Why is using LNG for power production in Africa better than exporting it to earn some foreign exchange? Well because in many cases the cash earned through LNG is needed to subsidize diesel purchases in the first place. That costs more than LNG sales bring. Besides, even if a country produces its diesel, this diesel could then be exported for better money than LNG. The LNG would then be used locally to power the economy and would also allow the country to improve its environmental credentials. Because also Africa becomes green nowadays. With rising affluence, Africans demand a better environment for themselves and their offspring.
Today’s modular standardized LNG technology plus advances in electricity generation make this not only a feasible alternative. It might indeed be a model for the so-called developed world to mimic. Because converting flares into electricity and fuel for the energy-hungry populations of Africa might be a better use of the “blood of the soil”.
And such a system could evolve from within without the need for any big master plans or strategies. Those grandiose schemes have never worked in the developed world, what makes us believe that they are going to work in Africa now? They are not and we see the results clearly with failing energy infrastructure and scorched land everywhere on the continent. Small flare capture and LNG to power projects would just blend in and each one of them does not present insurmountable financing challenges.

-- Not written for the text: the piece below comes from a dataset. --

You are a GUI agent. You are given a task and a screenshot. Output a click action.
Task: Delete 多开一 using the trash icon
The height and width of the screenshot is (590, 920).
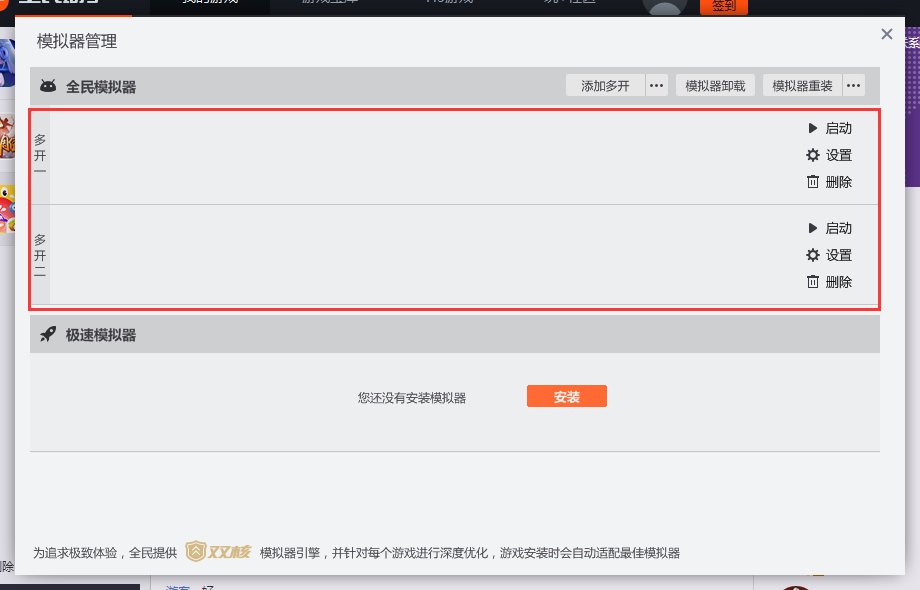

What is needed to make it happen?
First of all African governments must come to realize that flaring is not only a waste of resources, it also spoils the land, water, and air they use for a living. This should have a price so oil producers failing to support anti-flaring must be penalized. One way to let them off the hook is if they donate the flared gas to a developer who converts it to LNG for domestic use. That gets the oil producer a pass from the penalty scheme and the domestic LNG to power developer a reliable gas source. Oh, besides. Make the oil producer make the gas flow somehow stable.
Second, provide a legal and commercial framework for those “LNG to power” developers and investors through bespoke regulation. Some incentive must be found for those who used diesel so far to make the switch.
Third, all African countries have very powerful diesel lobbies. They need to be brought on board as fighting them will be a recipe for endless stalemate. They must have something to win for cooperating but also something to lose for bad behavior.
Africa is rising, no doubt about that. Africans will need cheap, reliable, and clean energy to catch up with the Western world and they have an obvious solution in LNG that will not only solve their endemic electricity crisis. It will also make Africa a much more environmentally friendly continent. As the saying goes – everybody is an environmentalist if it’s for free.